Information given:
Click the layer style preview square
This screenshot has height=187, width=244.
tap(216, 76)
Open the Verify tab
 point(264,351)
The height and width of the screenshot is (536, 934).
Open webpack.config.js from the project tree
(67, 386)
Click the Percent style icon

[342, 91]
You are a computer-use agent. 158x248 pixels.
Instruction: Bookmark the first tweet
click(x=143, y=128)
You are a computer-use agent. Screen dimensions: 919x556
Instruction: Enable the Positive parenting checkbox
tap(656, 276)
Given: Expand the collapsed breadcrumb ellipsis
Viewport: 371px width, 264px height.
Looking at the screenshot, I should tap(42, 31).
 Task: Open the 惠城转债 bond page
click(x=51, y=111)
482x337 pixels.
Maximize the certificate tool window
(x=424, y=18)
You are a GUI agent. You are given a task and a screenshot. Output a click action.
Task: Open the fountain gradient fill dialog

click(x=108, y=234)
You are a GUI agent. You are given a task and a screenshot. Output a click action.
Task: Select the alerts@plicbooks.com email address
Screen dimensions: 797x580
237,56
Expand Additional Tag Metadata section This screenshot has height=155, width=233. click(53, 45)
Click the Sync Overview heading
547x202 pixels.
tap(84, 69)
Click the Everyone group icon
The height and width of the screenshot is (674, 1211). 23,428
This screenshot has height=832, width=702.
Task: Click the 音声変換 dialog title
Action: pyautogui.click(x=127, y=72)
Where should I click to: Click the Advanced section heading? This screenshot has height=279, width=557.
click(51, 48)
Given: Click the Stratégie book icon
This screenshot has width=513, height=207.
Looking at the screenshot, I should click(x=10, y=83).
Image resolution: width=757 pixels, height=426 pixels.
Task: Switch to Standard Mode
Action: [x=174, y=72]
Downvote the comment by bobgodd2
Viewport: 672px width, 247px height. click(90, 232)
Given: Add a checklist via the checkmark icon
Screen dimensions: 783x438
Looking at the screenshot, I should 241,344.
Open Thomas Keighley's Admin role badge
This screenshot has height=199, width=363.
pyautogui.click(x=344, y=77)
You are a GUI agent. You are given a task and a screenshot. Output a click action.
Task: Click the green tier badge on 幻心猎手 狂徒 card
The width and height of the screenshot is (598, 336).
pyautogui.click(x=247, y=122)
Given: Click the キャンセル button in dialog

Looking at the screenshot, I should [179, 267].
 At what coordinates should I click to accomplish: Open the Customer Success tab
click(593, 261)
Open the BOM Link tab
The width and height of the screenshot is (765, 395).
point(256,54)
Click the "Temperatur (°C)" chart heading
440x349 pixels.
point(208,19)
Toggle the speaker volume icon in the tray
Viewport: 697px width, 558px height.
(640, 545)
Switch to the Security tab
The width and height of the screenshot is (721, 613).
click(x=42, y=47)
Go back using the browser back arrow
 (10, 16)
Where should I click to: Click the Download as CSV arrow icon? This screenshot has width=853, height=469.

Work to complete: Check each line above for the string "computer" and return those that contain it.

Exercise solution:
You are a computer-use agent. 158x248 pixels.
You are a computer-use agent. Screen dimensions: 919x556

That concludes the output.